ASSIGNED TASK —
Where the word "agent" shows up in a line below, that line is counted. State how many lines are counted, without any other words.

Data records —
· · · · · · ·

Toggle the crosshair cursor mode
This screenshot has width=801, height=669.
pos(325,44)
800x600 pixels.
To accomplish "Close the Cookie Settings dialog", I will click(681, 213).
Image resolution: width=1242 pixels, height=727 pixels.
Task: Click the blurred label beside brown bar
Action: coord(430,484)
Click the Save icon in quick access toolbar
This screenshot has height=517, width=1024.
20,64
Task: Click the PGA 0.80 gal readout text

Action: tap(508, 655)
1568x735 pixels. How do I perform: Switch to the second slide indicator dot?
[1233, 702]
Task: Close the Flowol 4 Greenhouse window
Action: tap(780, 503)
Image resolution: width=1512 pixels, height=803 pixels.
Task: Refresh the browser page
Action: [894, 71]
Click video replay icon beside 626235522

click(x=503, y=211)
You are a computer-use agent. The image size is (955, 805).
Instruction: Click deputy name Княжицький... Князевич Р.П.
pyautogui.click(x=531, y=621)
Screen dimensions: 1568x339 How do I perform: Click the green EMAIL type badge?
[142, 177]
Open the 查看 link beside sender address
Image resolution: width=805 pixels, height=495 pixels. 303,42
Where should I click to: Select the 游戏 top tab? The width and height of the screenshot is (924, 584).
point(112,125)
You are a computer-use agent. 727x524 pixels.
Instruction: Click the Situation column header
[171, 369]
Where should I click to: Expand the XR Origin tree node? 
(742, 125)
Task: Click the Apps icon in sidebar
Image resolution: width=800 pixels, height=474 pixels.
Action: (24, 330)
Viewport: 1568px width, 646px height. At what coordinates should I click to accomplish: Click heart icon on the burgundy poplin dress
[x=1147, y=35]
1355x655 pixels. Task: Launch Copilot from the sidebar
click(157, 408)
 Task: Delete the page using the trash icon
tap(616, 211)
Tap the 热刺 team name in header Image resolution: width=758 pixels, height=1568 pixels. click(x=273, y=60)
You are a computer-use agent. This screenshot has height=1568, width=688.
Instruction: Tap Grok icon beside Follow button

· · · · · · ·

YOUR SOLUTION —
3